Through Quad, India encourages regional countries to distance themselves from China. Similarly, AUKUS creates a negative image of China and prompts countries like Japan and South Korea to reassess their national security in relation to China in the Asia Pacific region. Some experts, like Michael Auslin from the Hoover Institute, argue that Japan should be included in AUKUS, creating “JAUKUS.” While Japan has not officially endorsed the use of nuclear technology for warfare, the idea of security development is gaining traction and may evolve further in the future.
Second, India is actively seeking a dominant position in the IOR, aided by Washington’s Indo-Pacific strategy, which designates India as a key security provider in the region. Viewing China as a threat to its interests, India is rapidly building up its power in the Indian Ocean to counter China’s influence. India can leverage the objectives of the Quad alliance to bolster its strategic influence, potentially leading to an arms race and increased instability in the region. China’s recent success in mediating between Iran and Saudi Arabia has elevated its role and replaced the US as a regional mediator, marking a significant shift in power dynamics.
Third, the concept of developing middle powers is crucial for understanding the power dynamics of Quad in the IOR. India seeks to stimulate smaller countries like Iran, Sri Lanka, Maldives, Cambodia, Laos, Vietnam, and the Philippines to hedge against China. However, many countries remain neutral and avoid taking sides, particularly against China. India’s ambiguous and bloc politics approach can create uneasiness and insecurity in the region.
Fourth, AUKUS and Quad are being seen as a way for the US to counter China’s growing regional influence. However, these arrangements have also raised concerns about an arms race and increased strategic competition between Washington and Beijing. This has disturbed many regional states, fearing that the two superpowers’ tensions could escalate and lead to conflict.
Last, the AUKUS represents a departure from traditional security norms by emphasizing advanced technological capabilities, particularly nuclear-powered submarines. This shift marks a significant change in how states address their national security. Consequently, it could prompt a reappraisal of the established security norms such as arms control, nuclear nonproliferation, and the role of advanced technology in military operations. These developments may have concerning implications for the security of the IOR.
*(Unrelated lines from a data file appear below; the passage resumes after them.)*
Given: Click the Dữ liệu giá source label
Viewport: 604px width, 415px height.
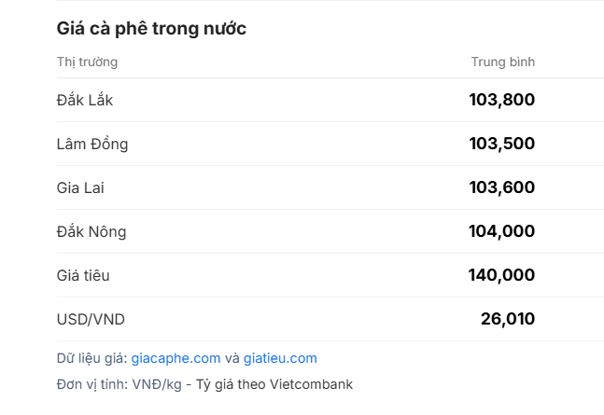Looking at the screenshot, I should 91,358.
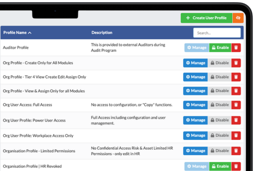Delete the Auditor Profile with trash icon

[x=236, y=48]
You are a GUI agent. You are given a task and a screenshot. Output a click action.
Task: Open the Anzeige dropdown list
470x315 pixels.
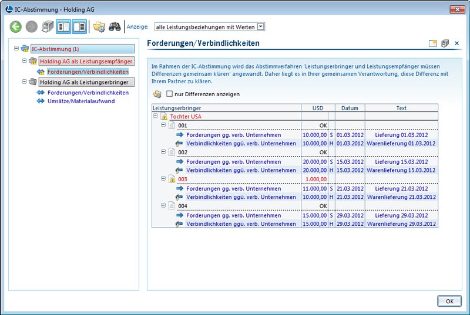(261, 26)
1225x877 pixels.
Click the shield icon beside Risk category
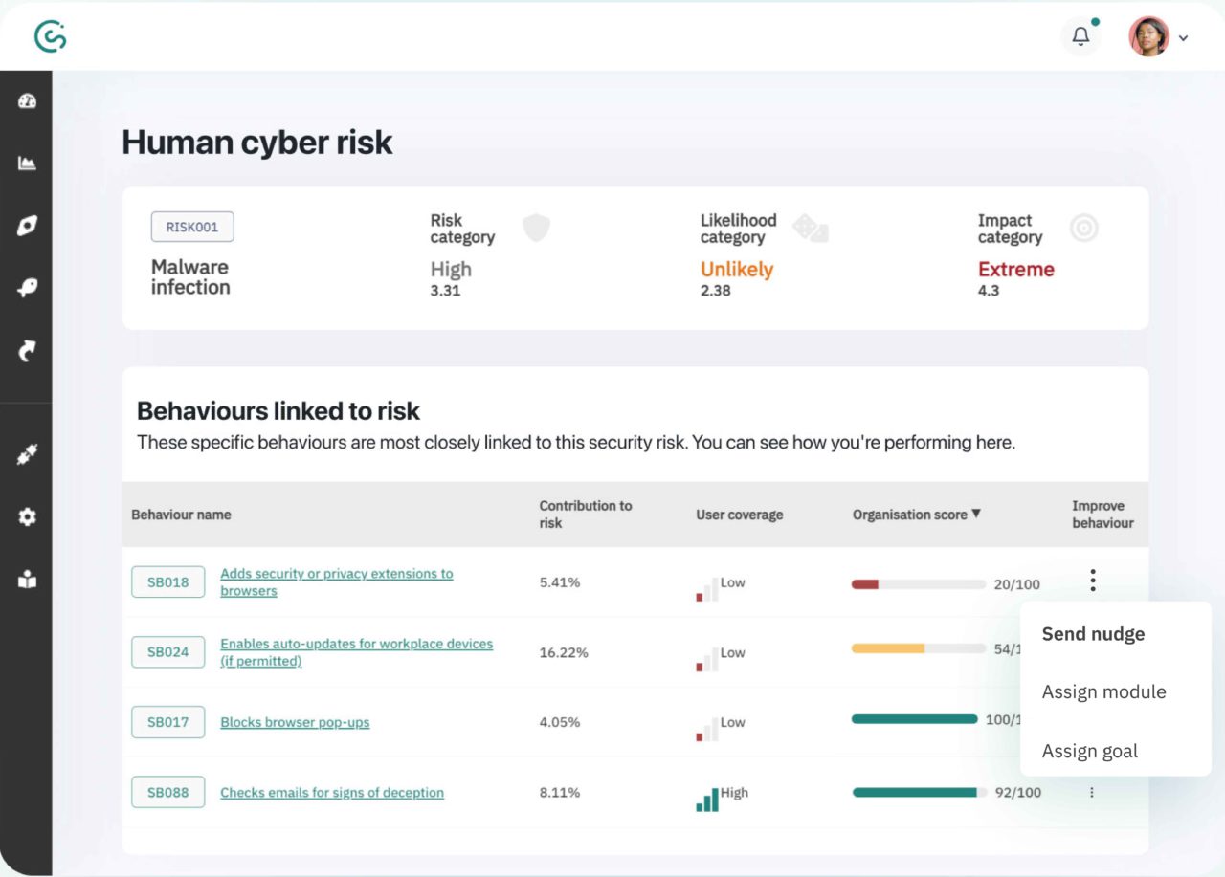tap(536, 227)
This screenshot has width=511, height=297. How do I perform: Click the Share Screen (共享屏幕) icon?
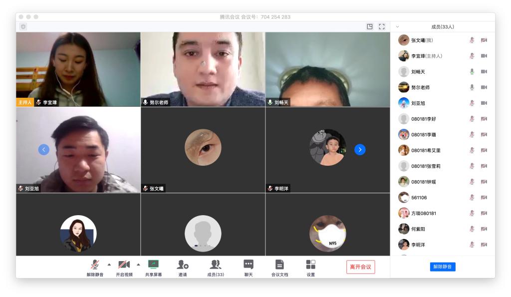(153, 265)
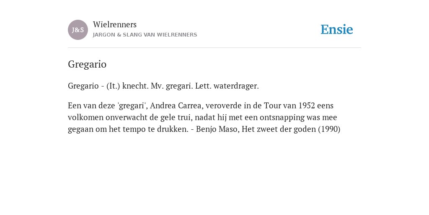Select the word 'knecht' in the definition

point(134,86)
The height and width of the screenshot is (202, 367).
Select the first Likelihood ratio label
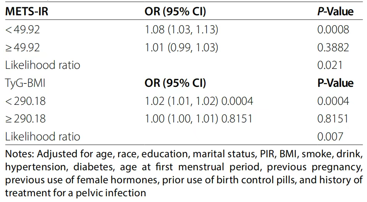tap(42, 65)
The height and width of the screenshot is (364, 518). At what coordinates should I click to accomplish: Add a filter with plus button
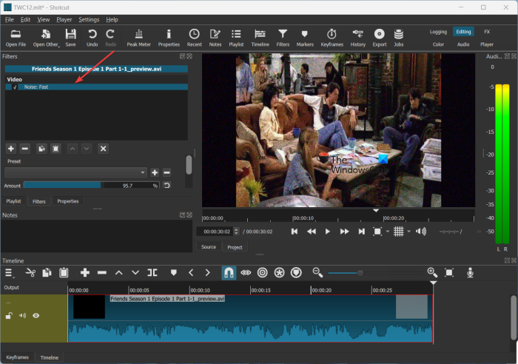(10, 149)
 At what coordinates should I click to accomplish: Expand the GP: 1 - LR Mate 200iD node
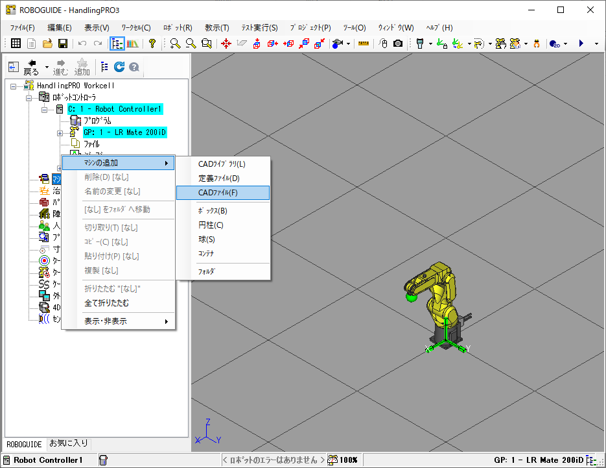pyautogui.click(x=60, y=132)
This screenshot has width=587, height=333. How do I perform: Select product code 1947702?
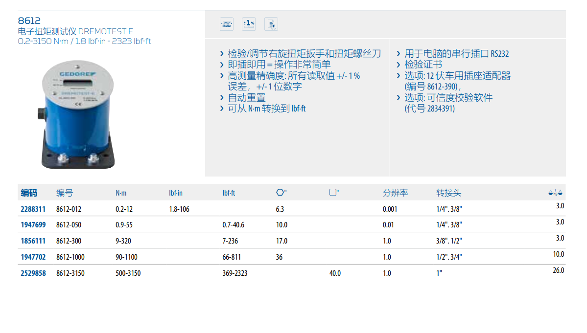[x=33, y=257]
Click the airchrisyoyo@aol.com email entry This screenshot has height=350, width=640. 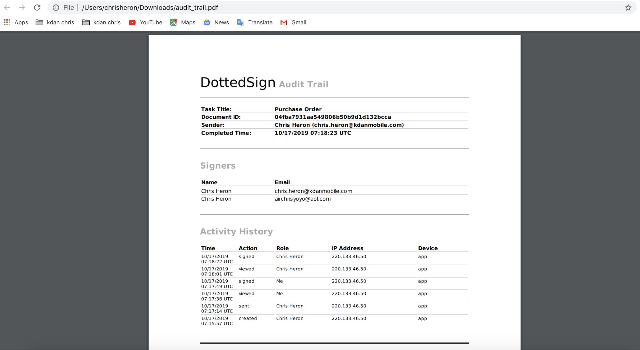tap(303, 199)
The historical rivalry between Pakistan and India, and the strained relationship with the US, have heightened Pakistan’s vulnerability to the geopolitical implications of AUKUS and Quad. In response to these political shifts in the IOR, Pakistan has multiple avenues to consider for balancing the situation.
First, lining up with China and Russia could be considered, to safeguard regional security concerns and counterbalance political changes in the regional power dynamics resulting from AUKUS and Quad. Second, Pakistan must emphasize multilateralism and work with regional organizations like the Shanghai Cooperation Organization (SCO) and Organization of Islamic Cooperation (OIC), promoting a cooperative approach that safeguards the interests of all stakeholders. Third, Pakistan must bolster its maritime capabilities in the Indian Ocean, strengthening naval forces, improving surveillance, and fostering regional cooperation to safeguard national interests. Fourth, Pakistan must enhance ties with non-Quad and non-AUKUS countries, expanding partnerships, seeking cooperation, and fostering a balanced regional security architecture. Last, Pakistan can effectively promote stability in the region by facilitating dialogue and confidence building measures among all countries in the IOR.
Political instability in the Indian Ocean Region can impact global politics due to the strategic significance of key chokepoints such as the Straits of Malacca and Hormuz, and the Suez Canal located in the area. Initiatives like AUKUS and Quad do not bode well and may motivate other countries to make political alliances and blocs on the pattern of the Cold War era.